--- TEXT PROVIDED ---
------------------------------------------------------------

This article appears in the Winter 2022 Issue of the Tennessee State Museum Quarterly newsletter.
Reelfoot Lake Night Rider Cases
This rare Tennessee Supreme Court brief concerns the Reelfoot Lake Night Rider cases focused on violence that erupted when the West Tennessee Land Company bought tracts of Reelfoot Lake land, intending to drain a portion of the lake and use the land to grow cotton. Many community members who valued lake resources protested. On October 8, 1908, a vigilante group known as the Night Riders captured two land agents. They murdered Quinton Rankin and attempted to kill R. Z. Taylor. State forces imprisoned over 100 individuals, six of whom were eventually convicted of murder. The Supreme Court overturned the convictions as detailed in this brief. Soon after this incident, the state purchased Reelfoot Lake, ensuring its preservation.
Paperback book, Reelfoot Lake Night Rider Cases (2021.62.1)
Letter by Amanda C. Ewell (A.C.E.) to Her Mother Julia Franklin Williams, September 3, 1874
The letter is related to a notorious outbreak of racial violence in Gibson County, Tennessee in late August 1874 that included the lynching of sixteen African American men who had been arrested and were removed from jail by a mob that murdered them. In this letter, Amanda C. Ewell writes about being at a church service at Dyer when “Major Davidson came in, walked into the pulpit, took hold of the preacher’s arm, said Trenton had dispatched to them for all the help they could get immediately” in defense against feared retaliation by local African Americans for the horrific murders. The racial violence in Gibson County was widely reported in the press throughout the state and nation.

Amanda C. Ewell's handwritten letter (2021.71.1.1)

------------------------------------------------------------

--- DATASET EXTRACT ---
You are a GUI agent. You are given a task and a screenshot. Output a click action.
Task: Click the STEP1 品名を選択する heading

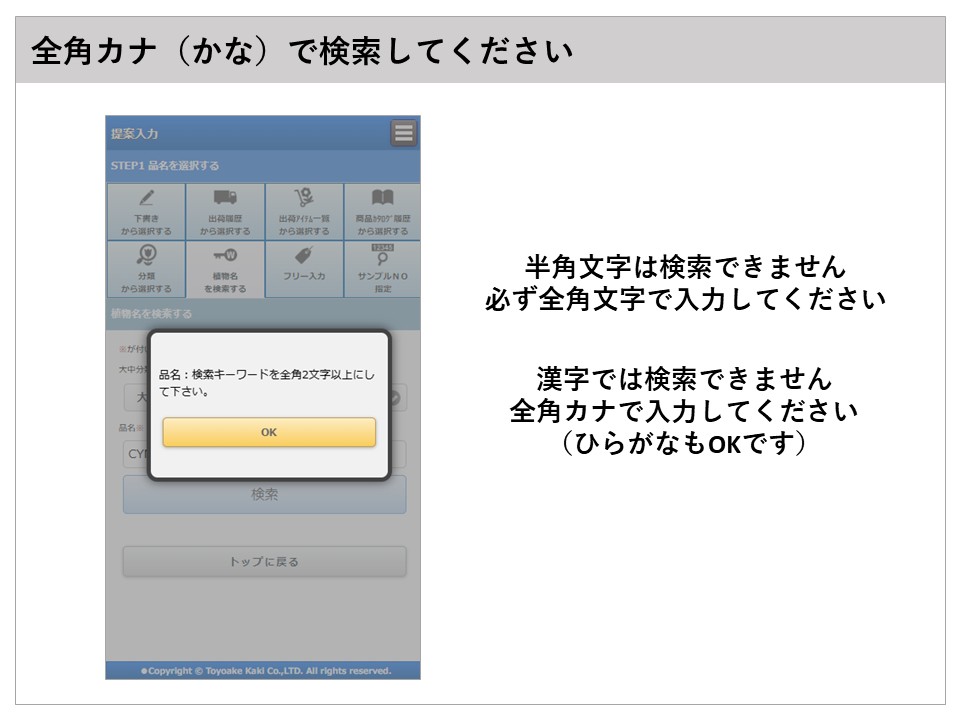click(165, 166)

------------------------------------------------------------

--- TASK A ---
Check each statement against the Tennessee State Museum newsletter text. For each one, answer yes or no and quote the exact words of the text that decide it.
(i) The Night Riders captured two land agents on October 8, 1908.
(ii) Seven of the imprisoned individuals were convicted of murder.
(iii) Amanda C. Ewell's letter was addressed to her sister.
--- TASK B ---
Carry on the Tennessee State Museum newsletter text past its last line.

--- EXPECTED ANSWER A ---
(i) Yes: "On October 8, 1908, a vigilante group known as the Night Riders captured two land agents."
(ii) No: "six of whom were eventually convicted of murder."
(iii) No: "Letter by Amanda C. Ewell (A.C.E.) to Her Mother Julia Franklin Williams"

--- EXPECTED ANSWER B ---
Memorandum Book by David Bell, 1836 – 1875
The Museum recently acquired a memorandum book from the Chattanooga area. It was kept by a clock dealer and land agent named David Bell primarily between 1836 and 1842. The ledger documents commerce and trade in southeast Tennessee during this period, including stylistic trends such as “square tops,” “scroll tops,” and “alarm Franklins.” Bell’s writing also demonstrates the trade networks extending between Tennessee towns like Athens, Carrollville, and Blair’s Ferry to northern manufacturing companies. As a land agent, Bell was also selling property previously owned by Cherokees in the Ocoee District of Polk, Bradley, and Monroe counties. Bell’s land dealings took place following the forced removal of the Cherokee to Oklahoma.

Memorandum book of David Bell (2021.71.2)
Finding Hope in a Pandemic by Catherine Moberg, 2021
Nashville artist Catherine Moberg recently donated a ceramic trompe l’oeil sculpture to the Museum. Mentored by the celebrated ceramic artist Sylvia Hyman, who is also in the Museum Collection, Moberg creates ceramic works that are an illusion of everyday objects. Titled Finding Hope in a Pandemic, the artist used ceramic clay to carefully craft now-familiar imagery related to the COVID-19 pandemic, including a thermometer, face mask, and signage that she arranged into a still-life sculpture. Moberg believes the piece places emphasis on the creation of vaccines.

"Finding Hope in a Pandemic" by Catherine Moberg, 2021 (2022.1)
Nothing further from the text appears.